» Treść zadania 1:
Odpowiedz krótko na pytania do tekstu o Fordzie Fieście ST:
(a) Jaką moc generuje silnik 1.6 EcoBoost przy 5750 obr./min?
(b) Z iloma biegami skrzynią połączono silnik?
(c) Ile średnio paliło auto podczas ostrej jazdy krętymi, bieszczadzkimi drogami?
» Treść zadania 2: Zaktualizuj tekst o Fordzie Fieście ST w części zaczynającej się od „Silnik został połączony” i ciągnącej się aż do „do charakteru samochodu.”. Podaj ten fragment ponownie, zamieniając „lewarka” na „drążka zmiany biegów”.

━━ Tekst ━━

Ford Fiesta ST
2013-10-17 12:23
Przeczytaj także: Suzuki Jimny 1.3 VVT Elegance
Technologia
Tym razem pod maskę sportowej Fiest trafił turbodoładowany silnik 1.6 EcoBoost generujący 182 KM przy 5750 obr./min oraz 240 Nm w przedziale 1500-5000 obr./min. W wersji ST, dzięki funkcji overboost, parametry mogą na krótko podskoczyć nawet do 200 KM i imponujących 290 Nm. Przypomnijmy, że auto wazy zaledwie 1163 kg, co pozwala uzyskać fantastyczne osiągi. Jak pisaliśmy wcześniej, Fiesta ST pierwszą „setkę” osiąga w zaledwie 6,9 sekundy.
Silnik został połączony z 6-biegową skrzynią. Trzeba przyznać, że skrzynia bardzo pomaga w maksymalnym wykorzystaniu każdego konia mechanicznego. Skok i charakterystyka pracy lewarka zostały idealnie dopasowane do charakteru samochodu.
fot. mat. prasowe
Ford Fiesta ST - widok z boku
Jedzie się!
Fiesta zaimponowała mi elastycznością. Sporym plusem jest śladowa „turbodziura”, która tak skutecznie psuje radość z jazdy w niektórych sportowych hot hatch’ach. Auto sprawnie odjeżdża na każdym biegu. Nawet z najciaśniejszych łuków. W ostrym Fordzie zaskoczył mnie też minimalny apetyt na paliwo. Wprawdzie firma podaje, że katalogowo auto powinno spalać 7,9 litra w mieście, 4,8 litra na trasie i 5,9 litra w cyklu mieszanym, ale w przypadku sportowego auta powinniśmy włożyć między bajki dane katalogowe. Podczas delikatnej jazdy w trasie zeszliśmy, co prawda poniżej 6 l/100km, jednakże wtedy Fiesta ST staje się zwyczajnym autem segmentu B a nie małym bolidem. Oszczędność zamiast przyjemności z prowadzenia takiego auta? NIGDY! Dlatego, do danych katalogowych powinniśmy dołożyć, co najmniej litr. W mieście, około 8,5 litra, na trasie około 5,5 litra a średnio około 6,6 litra. W trakcie ostrej jazdy krętymi, bieszczadzkimi drogami auto paliło średnio około 10 l/100km. I to jest naprawdę dobry wynik.

━━━
━━ Blok danych ━━

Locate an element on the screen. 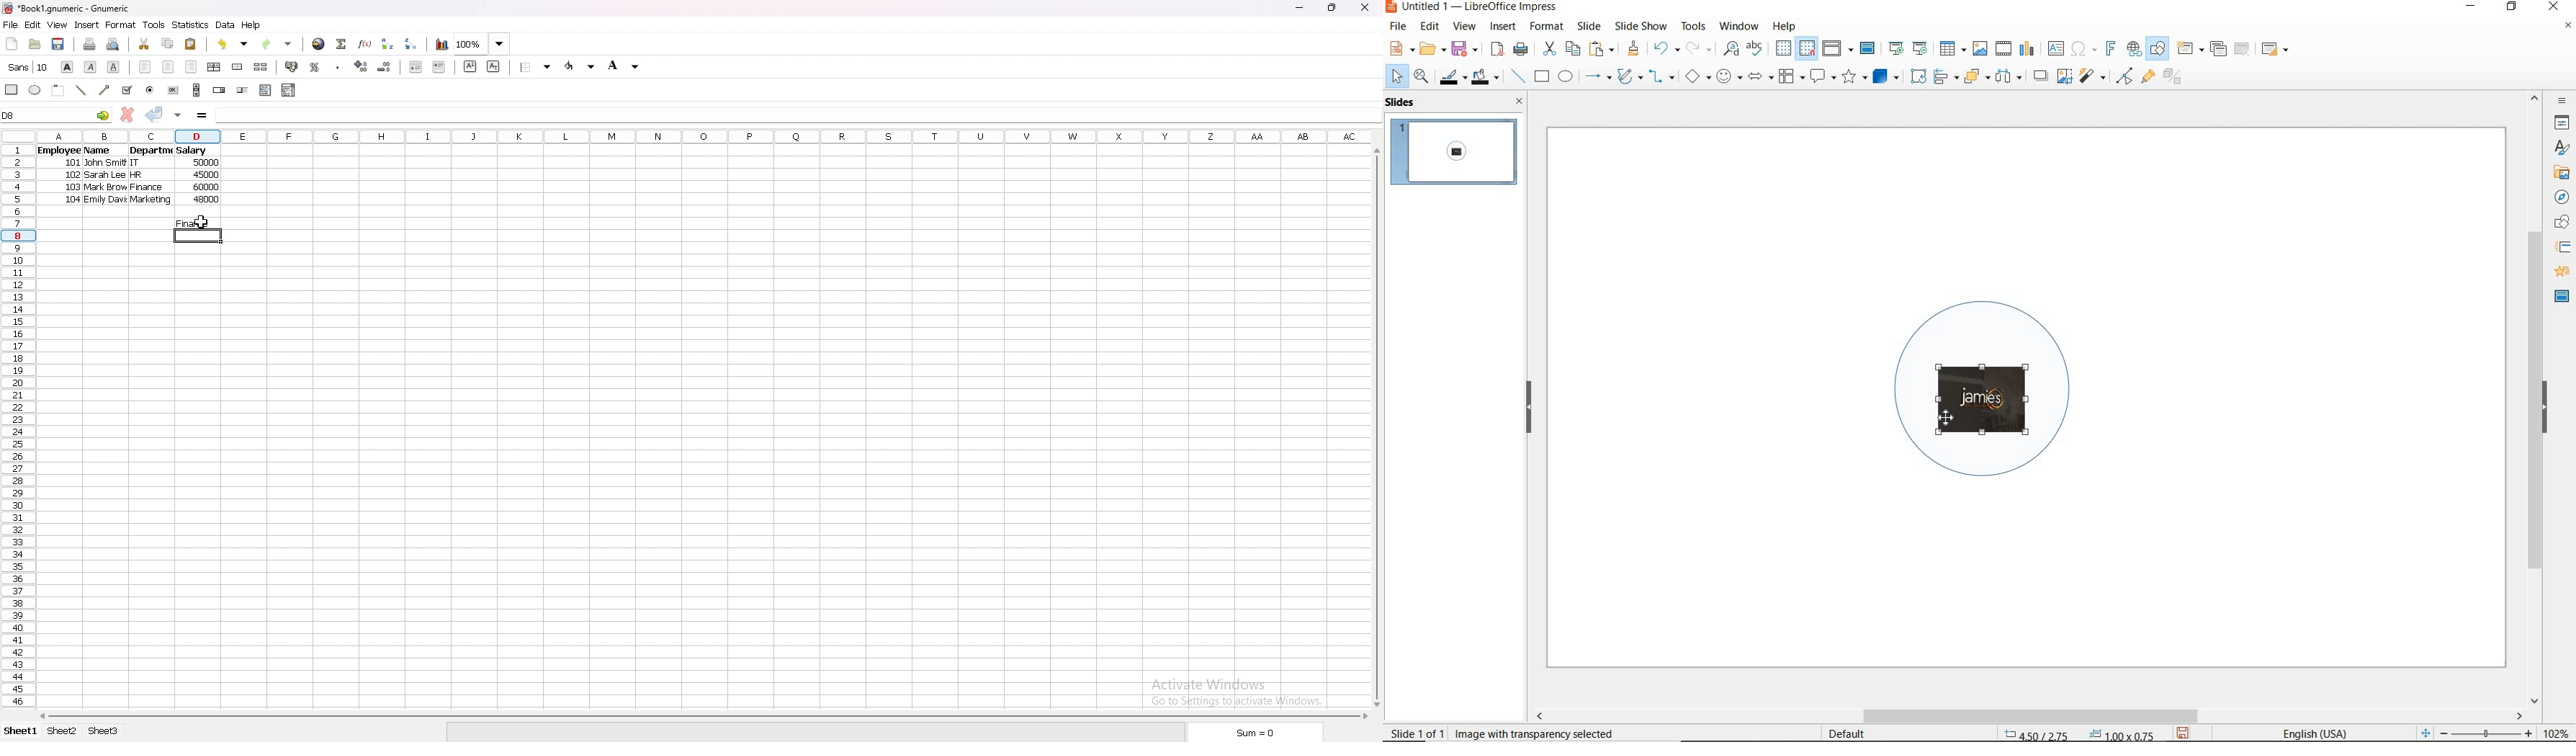 The height and width of the screenshot is (756, 2576). tickbox is located at coordinates (127, 90).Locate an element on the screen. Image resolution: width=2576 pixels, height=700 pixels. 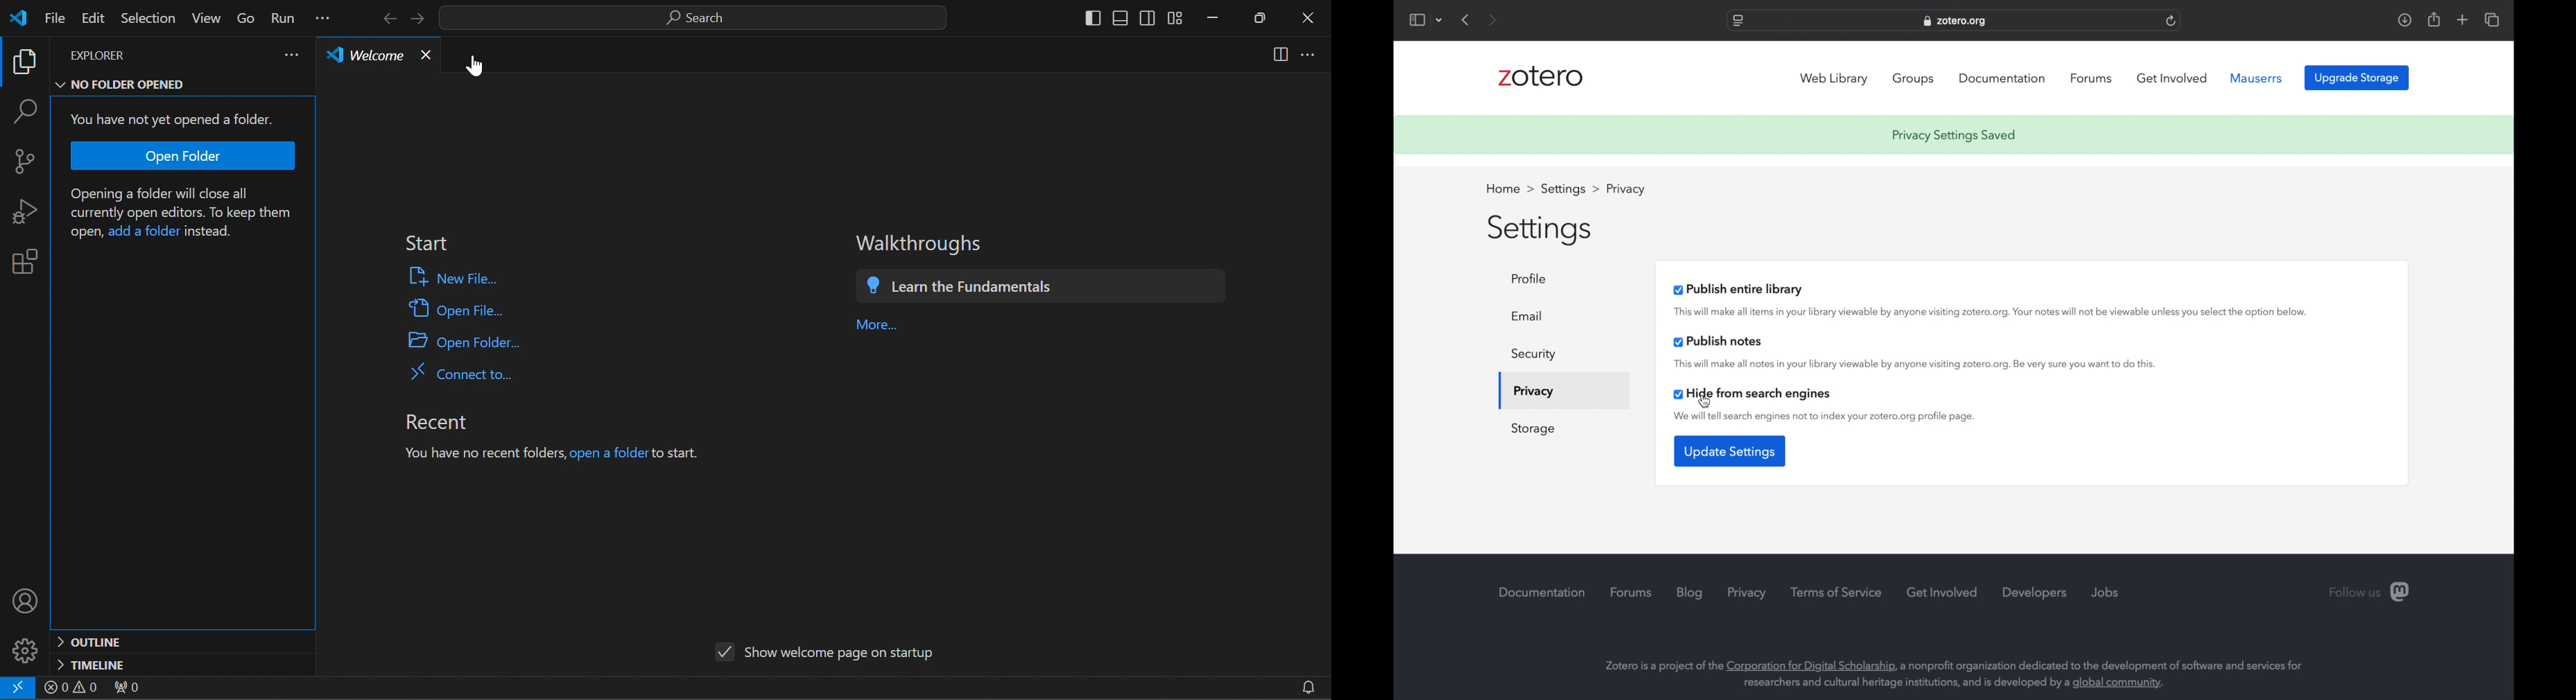
publish notes is located at coordinates (1718, 342).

━━━

» Rozwiązanie 1:
(a) 182 KM.
(b) Z 6-biegową skrzynią.
(c) Około 10 l/100km.

» Rozwiązanie 2:
Silnik został połączony z 6-biegową skrzynią. Trzeba przyznać, że skrzynia bardzo pomaga w maksymalnym wykorzystaniu każdego konia mechanicznego. Skok i charakterystyka pracy drążka zmiany biegów zostały idealnie dopasowane do charakteru samochodu.